Where: San Jose, CA
Date: March 18, 2013
GTC is the place to learn about and share how advances in GPU technology help scientists, developers, graphic artists, designers, researchers, engineers and IT managers tackle their day-to-day computational and graphics challenges.
New for 2013, GTC is expanding to include more sessions on how GPUs are being used in manufacturing, media and entertainment, game development, mobile computing and cloud graphics.
GTC 2013 will feature the latest breakthroughs and the most amazing content in GPU-enabled applications and will deliver 4 full days of world-class education by some of the greatest minds from a wide range of fields.
Acceleware tutorials at GTC
Back by popular demand Acceleware will be presenting 4 informative tutorials at GTC:
Part 1 – An Introduction to GPU Programming (S3452)
Join us for an informative introduction to GPU Programming. The tutorial will begin with a brief overview of CUDA and data-parallelism before focusing on the GPU programming model. We will explore the fundamentals of GPU kernels, host and device responsibilities, CUDA syntax and thread hierarchy. A programming demonstration of two simple CUDA kernels will be provided. Find out more
Part 2 - How to Improve Performance using the CUDA Memory Model and Features of the new Kepler Architecture (S3453)

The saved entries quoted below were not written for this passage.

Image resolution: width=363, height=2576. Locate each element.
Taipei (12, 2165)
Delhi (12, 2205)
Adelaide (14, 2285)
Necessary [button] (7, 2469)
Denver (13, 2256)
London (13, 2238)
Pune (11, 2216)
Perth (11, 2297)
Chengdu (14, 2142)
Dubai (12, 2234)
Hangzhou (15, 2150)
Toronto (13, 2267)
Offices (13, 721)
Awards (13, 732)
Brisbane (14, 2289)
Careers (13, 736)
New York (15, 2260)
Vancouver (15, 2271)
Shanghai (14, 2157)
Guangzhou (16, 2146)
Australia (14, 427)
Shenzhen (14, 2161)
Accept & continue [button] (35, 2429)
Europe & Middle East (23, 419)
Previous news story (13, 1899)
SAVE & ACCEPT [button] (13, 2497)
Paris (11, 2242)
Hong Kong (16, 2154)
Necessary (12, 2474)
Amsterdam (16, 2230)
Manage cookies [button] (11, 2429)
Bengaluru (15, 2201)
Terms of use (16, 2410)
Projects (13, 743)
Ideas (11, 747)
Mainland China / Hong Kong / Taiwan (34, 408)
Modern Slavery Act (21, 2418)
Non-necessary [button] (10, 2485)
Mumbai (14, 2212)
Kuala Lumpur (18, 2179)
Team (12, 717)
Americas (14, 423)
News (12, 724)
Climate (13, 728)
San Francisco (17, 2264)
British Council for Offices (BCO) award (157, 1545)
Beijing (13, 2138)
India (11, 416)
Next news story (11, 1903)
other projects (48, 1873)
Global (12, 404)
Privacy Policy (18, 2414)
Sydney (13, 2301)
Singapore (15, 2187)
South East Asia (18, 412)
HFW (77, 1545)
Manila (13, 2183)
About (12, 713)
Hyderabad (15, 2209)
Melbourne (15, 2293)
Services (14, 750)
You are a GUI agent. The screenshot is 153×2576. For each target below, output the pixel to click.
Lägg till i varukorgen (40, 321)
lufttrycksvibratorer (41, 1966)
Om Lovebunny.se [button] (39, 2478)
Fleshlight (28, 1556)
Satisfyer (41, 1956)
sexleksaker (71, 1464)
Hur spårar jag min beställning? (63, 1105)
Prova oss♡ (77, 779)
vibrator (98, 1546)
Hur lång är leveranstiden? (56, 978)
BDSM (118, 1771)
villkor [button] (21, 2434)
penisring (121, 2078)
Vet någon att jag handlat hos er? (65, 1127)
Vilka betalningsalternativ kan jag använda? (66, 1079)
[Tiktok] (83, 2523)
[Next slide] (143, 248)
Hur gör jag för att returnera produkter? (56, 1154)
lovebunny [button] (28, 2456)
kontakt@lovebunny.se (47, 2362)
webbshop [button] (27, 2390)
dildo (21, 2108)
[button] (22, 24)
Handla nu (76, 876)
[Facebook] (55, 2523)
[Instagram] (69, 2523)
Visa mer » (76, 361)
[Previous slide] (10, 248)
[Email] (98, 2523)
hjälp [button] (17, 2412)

Explore the memory model of the GPU and the memory enhancements available in the new Kepler architecture and how these affect performance. The tutorial will begin with an essential overview of GPU architecture and thread cooperation before focusing on the different memory types available on the GPU. We will define shared, constant and global memory and discuss the best locations to store your application data for optimized performance. The shuffle instruction, new shared memory configurations and Read-Only Cache of the Kepler architecture are introduced and optimization techniques discussed. A programming demonstration of shared and constant memory will be delivered. The demonstration code will then be re-written using the shuffle instruction for the Kepler architecture. Find out more
Part 3 – Essential Optimization Techniques for NVIDIA Kepler and Fermi Architecture (S3454)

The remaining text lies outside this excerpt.